Jorge Alemán, en la revista La Tecl@ Eñe, establece una diferencia entre liderazgo y conducción, distinción que resulta imprescindible para el análisis teórico y la táctica política. El líder es alguien con gran influencia que, gracias a su carisma personal, impone y convence a un conjunto social. Es una persona o idea que ocupa el lugar del Ideal, facilita identificaciones y expresa demandas de otros que funcionan como imperativos o mandatos a obedecer. En cambio, la conducción es una acción simbólica que no surge como dato de partida, sino que debe ser construida políticamente. En lugar de imponer, el conductor causa la articulación de los distintos actores en juego, incluyendo a todos y reconociendo el saber hacer de militantes, dirigentes, funcionarios para reinventar el movimiento popular. La conducción es una función encarnada en una persona, un nombre propio que ofrece presencia y escucha de las voces del pueblo a las que transforma en demandas populares, es decir, produce significación política. Esta operación de escucha y significación es una práctica democrática de la voluntad popular, una forma en la que la conducción devuelve al pueblo su propio mensaje en forma invertida. De este modo, la conducción hace semblante de causa de la construcción política, que es una posición contraria a la de “ser” la causa de la construcción.
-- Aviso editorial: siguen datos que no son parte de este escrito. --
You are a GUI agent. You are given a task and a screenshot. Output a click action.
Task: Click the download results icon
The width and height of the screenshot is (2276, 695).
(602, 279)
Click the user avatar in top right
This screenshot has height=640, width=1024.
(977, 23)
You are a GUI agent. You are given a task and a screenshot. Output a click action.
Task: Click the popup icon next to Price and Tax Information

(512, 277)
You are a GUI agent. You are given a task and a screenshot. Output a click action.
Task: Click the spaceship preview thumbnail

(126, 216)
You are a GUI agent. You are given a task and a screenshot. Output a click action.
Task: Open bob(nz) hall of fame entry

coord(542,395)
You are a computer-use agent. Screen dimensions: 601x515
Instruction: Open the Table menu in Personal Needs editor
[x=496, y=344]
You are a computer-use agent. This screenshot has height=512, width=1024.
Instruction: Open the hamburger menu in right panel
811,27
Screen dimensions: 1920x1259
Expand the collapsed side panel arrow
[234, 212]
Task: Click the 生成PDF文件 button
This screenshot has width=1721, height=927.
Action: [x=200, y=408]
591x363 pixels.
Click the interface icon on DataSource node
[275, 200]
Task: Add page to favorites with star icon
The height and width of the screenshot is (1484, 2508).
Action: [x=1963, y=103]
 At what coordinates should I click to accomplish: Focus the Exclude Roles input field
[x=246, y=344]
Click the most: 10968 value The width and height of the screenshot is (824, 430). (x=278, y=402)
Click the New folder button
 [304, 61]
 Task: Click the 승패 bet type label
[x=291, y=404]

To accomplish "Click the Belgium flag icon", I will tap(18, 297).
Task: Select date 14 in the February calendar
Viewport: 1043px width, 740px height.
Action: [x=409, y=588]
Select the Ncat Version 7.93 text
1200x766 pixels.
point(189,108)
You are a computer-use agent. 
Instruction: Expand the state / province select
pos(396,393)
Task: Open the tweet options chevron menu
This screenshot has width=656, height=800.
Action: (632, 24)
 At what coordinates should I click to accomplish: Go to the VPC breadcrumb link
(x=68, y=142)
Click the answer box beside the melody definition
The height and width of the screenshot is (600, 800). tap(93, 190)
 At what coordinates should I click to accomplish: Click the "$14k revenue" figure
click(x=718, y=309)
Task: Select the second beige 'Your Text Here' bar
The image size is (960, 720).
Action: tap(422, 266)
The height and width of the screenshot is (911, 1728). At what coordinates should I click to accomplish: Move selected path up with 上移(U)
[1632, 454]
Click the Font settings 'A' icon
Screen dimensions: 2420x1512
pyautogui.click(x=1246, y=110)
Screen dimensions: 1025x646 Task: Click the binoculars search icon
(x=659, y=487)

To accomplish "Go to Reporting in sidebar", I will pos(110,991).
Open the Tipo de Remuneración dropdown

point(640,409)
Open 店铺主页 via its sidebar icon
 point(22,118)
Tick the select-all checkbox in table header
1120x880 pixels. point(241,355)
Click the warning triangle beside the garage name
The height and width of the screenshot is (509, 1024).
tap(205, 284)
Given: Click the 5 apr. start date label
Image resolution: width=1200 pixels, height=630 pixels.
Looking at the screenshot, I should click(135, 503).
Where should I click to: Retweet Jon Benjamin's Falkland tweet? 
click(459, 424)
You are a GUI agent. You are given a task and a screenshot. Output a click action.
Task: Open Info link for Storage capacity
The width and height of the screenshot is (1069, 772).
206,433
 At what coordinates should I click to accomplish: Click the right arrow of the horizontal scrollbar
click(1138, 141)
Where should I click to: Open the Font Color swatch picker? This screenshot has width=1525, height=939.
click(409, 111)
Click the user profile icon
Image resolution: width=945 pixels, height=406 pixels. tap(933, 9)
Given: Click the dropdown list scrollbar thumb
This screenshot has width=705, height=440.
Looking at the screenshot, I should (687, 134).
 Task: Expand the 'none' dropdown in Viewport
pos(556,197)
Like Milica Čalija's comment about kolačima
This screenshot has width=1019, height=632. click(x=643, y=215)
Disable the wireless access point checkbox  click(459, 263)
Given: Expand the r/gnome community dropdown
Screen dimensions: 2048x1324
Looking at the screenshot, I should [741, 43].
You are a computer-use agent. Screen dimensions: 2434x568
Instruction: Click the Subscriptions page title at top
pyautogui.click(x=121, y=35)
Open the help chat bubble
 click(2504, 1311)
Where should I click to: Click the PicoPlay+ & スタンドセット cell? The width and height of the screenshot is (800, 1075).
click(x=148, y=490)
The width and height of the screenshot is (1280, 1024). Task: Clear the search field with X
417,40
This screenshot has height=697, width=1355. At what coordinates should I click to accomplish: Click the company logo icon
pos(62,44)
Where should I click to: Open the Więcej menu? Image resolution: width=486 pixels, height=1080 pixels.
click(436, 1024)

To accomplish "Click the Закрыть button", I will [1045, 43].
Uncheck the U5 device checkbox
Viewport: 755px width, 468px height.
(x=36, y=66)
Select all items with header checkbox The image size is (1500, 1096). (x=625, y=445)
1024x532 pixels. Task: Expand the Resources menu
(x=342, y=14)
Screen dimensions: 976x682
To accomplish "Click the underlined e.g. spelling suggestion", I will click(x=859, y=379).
Para comprender la posición de la conducción (y espantar fantasmas paranoides del “dedo de Cristina”) a partir de lo formulado por Jacques Lacan en el Seminario 13. El objeto del Psicoanálisis (1965-1966): allí Lacan retoma el análisis hecho por Michel Foucault del cuadro Las meninas de Velázquez para mostrar los límites de la representación clásica. A partir de esa crítica, Lacan identifica conceptualmente un objeto irrepresentable e invisible, pero que sin embargo causa la escena: el objeto a como mirada. Lacan se refiere a la posición del analista como la del objeto a mirada. En el mismo sentido, podemos extender dicha homologación y comparar la posición del pintor del cuadro Las meninas con la de la conducción. En el cuadro, el pintor se encuentra dividido: dentro del cuadro, pinta la escena de representación de un cuadro, pero los espectadores no podemos saber qué es lo que está allí pintando --tampoco él lo sabe--; a su vez, el pintor se halla a través de una presencia entendida como deducción lógica, que sostiene y causa el cuadro: el objeto a.

Del mismo modo, el conductor también se encuentra dividido: por una parte, ocupa el lugar de objeto a, desde donde se revela como aquello más allá de la imagen o representación. Por otra, es un nombre propio que se ofrece a la representación, la proyección, lo especular, lo imaginario, las identificaciones y el amor, pero todos estos son efectos secundarios a la causa. Como en el ejemplo del cuadro de Velázquez, la conducción se encuentra dividida: como representación, en la construcción misma de la que forma parte y, a la vez, sosteniendo con su presencia la causa, encarnando, sin taponar, el lugar vacío del saber y del poder.

El llamado “dedo de Cristina” es un fantasma edípico e infantil que banaliza y rebaja una de las funciones más dignas y democráticas: la conducción del movimiento que organizará la salida a esta crueldad ilimitada que nos gobierna.

Nora Merlin es psicoanalista y magister en Ciencias Políticas.